Shortly after his presidential inaugural, Donald Trump insisted that Russia’s Vladimir Putin “wants to have peace now.” In the days, weeks and months that followed, as Putin intensified his war in Ukraine, Trump refused to back off his increasingly ridiculous assertion, repeatedly telling the public and the world that the Russian leader was serious about ending the bloodshed, all evidence to the contrary notwithstanding.
In fact, the ugly pattern became so obvious — the American president would vouch for Putin’s interest in peace, which would be immediately followed by another deadly missile strike in Ukraine — that Trump started telling uncomfortable jokes about this over the summer.
Unfortunately, as 2025 comes to an end, very little has changed.

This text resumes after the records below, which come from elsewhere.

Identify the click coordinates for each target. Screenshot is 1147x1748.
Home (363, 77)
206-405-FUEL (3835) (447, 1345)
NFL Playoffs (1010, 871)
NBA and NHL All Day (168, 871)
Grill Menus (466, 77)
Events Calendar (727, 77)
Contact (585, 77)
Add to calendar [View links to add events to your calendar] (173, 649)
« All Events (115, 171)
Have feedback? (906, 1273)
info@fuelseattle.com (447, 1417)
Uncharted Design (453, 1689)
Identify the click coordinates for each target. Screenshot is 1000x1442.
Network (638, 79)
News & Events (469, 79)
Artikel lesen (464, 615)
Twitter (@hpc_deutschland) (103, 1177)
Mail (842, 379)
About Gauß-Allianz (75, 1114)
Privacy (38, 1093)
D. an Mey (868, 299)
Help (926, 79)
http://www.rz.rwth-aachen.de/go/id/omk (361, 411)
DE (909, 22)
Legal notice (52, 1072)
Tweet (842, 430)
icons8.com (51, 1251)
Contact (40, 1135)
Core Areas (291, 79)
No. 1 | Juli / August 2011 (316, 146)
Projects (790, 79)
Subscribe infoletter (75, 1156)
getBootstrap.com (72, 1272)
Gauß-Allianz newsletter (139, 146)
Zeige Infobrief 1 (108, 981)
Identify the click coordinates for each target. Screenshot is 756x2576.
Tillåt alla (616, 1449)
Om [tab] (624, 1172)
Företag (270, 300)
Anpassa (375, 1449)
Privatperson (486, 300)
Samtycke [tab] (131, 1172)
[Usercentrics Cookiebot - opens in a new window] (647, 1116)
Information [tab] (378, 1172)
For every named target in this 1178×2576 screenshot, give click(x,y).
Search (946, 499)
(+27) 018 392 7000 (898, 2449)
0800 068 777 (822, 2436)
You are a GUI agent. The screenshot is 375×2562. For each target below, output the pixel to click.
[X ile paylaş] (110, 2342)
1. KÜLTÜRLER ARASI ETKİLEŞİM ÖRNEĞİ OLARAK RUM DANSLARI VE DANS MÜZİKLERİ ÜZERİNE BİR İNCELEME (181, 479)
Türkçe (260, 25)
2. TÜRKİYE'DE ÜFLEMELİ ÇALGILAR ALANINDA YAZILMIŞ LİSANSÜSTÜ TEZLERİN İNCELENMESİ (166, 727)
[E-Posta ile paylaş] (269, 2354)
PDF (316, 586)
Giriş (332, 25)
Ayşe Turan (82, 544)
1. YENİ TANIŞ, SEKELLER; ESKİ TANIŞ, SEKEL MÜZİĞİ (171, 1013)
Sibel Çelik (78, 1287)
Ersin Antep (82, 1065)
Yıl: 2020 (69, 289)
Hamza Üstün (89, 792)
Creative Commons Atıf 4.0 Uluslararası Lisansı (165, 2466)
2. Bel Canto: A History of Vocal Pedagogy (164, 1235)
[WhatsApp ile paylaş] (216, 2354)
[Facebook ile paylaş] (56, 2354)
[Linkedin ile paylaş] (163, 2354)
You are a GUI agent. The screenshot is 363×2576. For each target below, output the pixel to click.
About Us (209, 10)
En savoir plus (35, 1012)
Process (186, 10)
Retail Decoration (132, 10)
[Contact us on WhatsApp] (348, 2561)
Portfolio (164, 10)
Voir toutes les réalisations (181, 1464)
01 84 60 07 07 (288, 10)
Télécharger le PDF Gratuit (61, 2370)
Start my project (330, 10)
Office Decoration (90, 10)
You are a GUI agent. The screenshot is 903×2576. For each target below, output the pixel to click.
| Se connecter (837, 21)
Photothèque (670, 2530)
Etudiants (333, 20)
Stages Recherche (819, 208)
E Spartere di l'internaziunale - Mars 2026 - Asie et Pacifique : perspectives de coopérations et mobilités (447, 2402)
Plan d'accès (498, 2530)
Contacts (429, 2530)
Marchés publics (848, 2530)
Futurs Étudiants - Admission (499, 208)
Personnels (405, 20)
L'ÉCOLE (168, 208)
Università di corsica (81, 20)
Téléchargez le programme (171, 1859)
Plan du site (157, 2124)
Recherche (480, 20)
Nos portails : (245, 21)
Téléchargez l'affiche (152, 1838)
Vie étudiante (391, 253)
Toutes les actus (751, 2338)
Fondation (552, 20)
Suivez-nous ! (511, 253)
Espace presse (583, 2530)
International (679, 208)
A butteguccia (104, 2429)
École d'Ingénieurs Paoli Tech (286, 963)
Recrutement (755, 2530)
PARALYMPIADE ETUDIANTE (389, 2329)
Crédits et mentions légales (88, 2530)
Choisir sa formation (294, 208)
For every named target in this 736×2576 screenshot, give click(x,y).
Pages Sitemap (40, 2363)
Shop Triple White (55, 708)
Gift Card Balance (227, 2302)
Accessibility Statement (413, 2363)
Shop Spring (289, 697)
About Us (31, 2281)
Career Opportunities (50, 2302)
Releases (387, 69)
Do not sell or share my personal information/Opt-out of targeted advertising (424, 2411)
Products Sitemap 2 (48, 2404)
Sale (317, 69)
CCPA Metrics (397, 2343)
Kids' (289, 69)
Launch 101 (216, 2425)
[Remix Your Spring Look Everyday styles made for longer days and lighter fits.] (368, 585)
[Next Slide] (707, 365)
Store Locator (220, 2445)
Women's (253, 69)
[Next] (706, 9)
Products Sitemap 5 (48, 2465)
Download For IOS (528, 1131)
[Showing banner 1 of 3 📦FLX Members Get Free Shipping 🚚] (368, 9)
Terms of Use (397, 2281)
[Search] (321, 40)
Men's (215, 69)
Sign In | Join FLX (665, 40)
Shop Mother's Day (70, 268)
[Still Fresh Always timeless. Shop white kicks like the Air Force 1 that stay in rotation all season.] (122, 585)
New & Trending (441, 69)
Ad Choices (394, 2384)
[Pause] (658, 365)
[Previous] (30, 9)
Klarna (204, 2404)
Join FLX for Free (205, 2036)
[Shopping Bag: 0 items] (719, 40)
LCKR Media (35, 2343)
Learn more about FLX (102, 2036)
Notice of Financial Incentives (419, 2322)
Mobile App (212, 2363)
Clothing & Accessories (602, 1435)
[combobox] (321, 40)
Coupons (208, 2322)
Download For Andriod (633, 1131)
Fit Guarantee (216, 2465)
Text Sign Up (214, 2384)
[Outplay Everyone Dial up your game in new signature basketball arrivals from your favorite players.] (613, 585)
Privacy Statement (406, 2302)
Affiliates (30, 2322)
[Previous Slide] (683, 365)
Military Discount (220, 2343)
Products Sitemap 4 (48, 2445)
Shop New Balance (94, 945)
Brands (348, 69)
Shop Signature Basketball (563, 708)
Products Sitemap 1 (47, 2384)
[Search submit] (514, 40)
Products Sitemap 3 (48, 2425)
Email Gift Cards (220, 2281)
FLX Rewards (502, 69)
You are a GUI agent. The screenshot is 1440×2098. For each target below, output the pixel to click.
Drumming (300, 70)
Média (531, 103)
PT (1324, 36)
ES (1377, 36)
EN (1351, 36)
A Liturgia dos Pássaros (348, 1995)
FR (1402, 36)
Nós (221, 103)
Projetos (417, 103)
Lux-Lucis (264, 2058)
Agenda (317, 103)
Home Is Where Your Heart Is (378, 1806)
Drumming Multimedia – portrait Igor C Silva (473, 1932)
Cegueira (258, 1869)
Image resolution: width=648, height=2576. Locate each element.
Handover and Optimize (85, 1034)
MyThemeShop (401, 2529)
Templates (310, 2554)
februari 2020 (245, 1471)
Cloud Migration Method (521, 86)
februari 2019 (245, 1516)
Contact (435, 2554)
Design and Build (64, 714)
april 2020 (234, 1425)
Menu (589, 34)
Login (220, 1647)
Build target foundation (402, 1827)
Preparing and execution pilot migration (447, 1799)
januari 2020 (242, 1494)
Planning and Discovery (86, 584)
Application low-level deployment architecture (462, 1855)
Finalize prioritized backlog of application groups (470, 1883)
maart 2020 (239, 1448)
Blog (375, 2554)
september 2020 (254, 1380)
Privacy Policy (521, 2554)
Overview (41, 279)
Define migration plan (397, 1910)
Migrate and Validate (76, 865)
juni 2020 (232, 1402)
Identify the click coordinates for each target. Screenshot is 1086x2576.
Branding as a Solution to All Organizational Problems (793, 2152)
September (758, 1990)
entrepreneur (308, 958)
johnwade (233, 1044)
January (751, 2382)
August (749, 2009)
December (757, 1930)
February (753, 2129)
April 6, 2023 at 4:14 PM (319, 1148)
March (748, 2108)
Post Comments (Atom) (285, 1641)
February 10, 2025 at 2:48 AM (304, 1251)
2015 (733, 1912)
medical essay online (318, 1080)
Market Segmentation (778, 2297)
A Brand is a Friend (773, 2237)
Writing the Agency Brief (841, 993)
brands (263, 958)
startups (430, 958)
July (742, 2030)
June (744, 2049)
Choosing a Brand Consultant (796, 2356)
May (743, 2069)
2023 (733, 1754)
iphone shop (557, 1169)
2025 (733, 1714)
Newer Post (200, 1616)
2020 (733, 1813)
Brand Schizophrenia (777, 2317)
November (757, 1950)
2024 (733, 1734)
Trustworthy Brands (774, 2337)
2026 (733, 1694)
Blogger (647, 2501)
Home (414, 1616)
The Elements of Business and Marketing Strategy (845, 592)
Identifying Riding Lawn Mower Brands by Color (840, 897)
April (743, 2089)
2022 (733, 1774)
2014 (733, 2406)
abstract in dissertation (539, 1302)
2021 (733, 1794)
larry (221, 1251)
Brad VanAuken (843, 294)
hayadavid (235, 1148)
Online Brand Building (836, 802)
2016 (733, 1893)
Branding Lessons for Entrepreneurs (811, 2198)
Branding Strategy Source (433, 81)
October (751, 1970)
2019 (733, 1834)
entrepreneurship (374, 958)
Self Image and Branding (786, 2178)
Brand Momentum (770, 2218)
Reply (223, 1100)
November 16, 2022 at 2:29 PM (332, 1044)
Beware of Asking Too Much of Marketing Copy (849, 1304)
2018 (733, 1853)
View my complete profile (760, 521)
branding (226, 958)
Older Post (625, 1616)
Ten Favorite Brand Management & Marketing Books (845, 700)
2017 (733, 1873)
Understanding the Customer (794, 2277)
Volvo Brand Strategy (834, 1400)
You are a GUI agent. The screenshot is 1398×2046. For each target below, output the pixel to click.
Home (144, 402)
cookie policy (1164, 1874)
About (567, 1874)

On Saturday, one day before Ukrainian President Volodymyr Zelenskyy’s meeting with Trump at Mar-a-Lago, Russia attacked Kyiv with ballistic missiles and drones, killing at least one person and wounding 27. The Associated Press reported, “Explosions boomed across Kyiv as the attack began in early morning and continued for hours.”
A day later, Trump, standing alongside Zelenskyy once again, said he believes Putin is serious about peace.
When a reporter reminded the Republican president about Russia’s latest deadly attacks in Ukraine, suggesting that they’re evidence that Putin isn’t serious about peace, Trump replied: “Ukraine has made some very strong attacks also.”
That’s true, although there’s an obvious qualitative difference that the American president really ought to understand: Ukrainians have struck back against an invading force that’s trying to take their country, while Russia launches attacks as part of an effort to take a neighboring country by force. Trump sees an equivalence between the two. That’s absurd.
As Sunday’s gathering progressed, the Republican — who had a lengthy one-on-one phone meeting with Putin before the meeting with Zelenskyy, and who said he’d talk to Putin again after the Ukrainian president left — kept going down the same rhetorical path, telling reporters that Russia wants to end the war.
What Trump neglected to mention is that Russia started the war and could end it at any time.